Every entry below should be repeated exactly; the pictures should not.

Items from a dataset:
○ ○ ○ ○ ○ ○ ○

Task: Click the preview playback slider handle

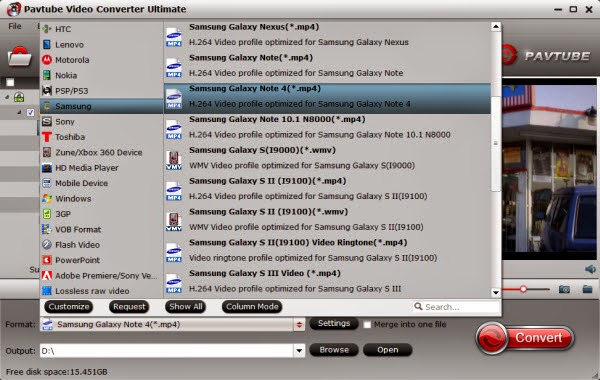Action: [x=523, y=289]
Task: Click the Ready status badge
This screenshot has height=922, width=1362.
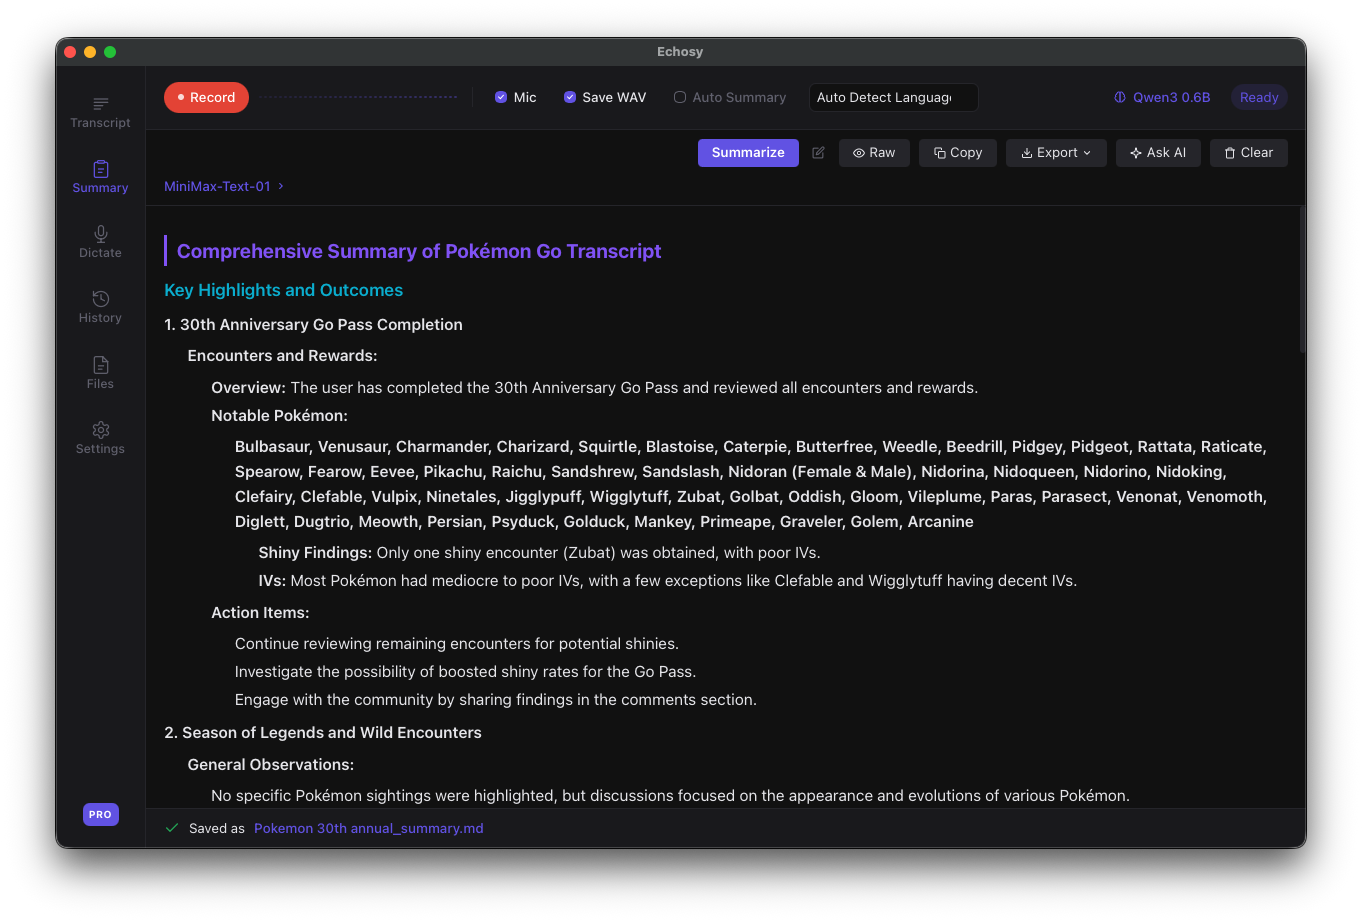Action: (x=1258, y=97)
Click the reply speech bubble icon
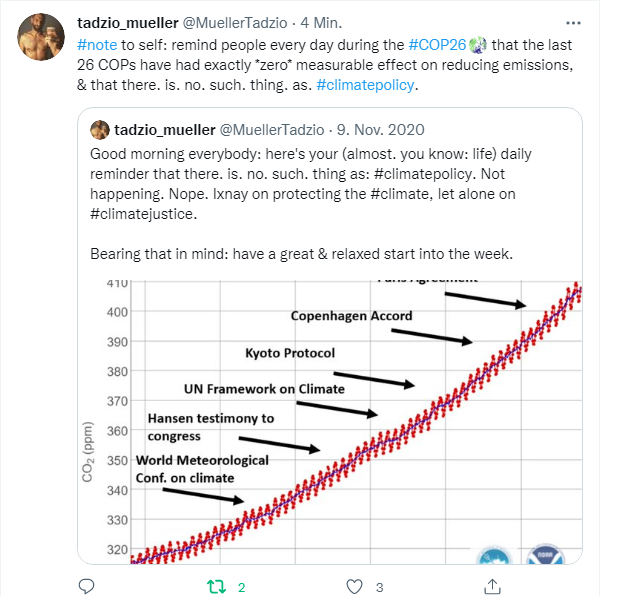The height and width of the screenshot is (596, 622). click(x=86, y=586)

○ ○ ○ ○ ○ ○ ○

OUTPUT BELOW:
Task: Click the preview playback slider handle

Action: [x=523, y=289]
Task: Click the Ready status badge
This screenshot has height=922, width=1362.
Action: (x=1258, y=97)
Click the reply speech bubble icon
The height and width of the screenshot is (596, 622). click(x=86, y=586)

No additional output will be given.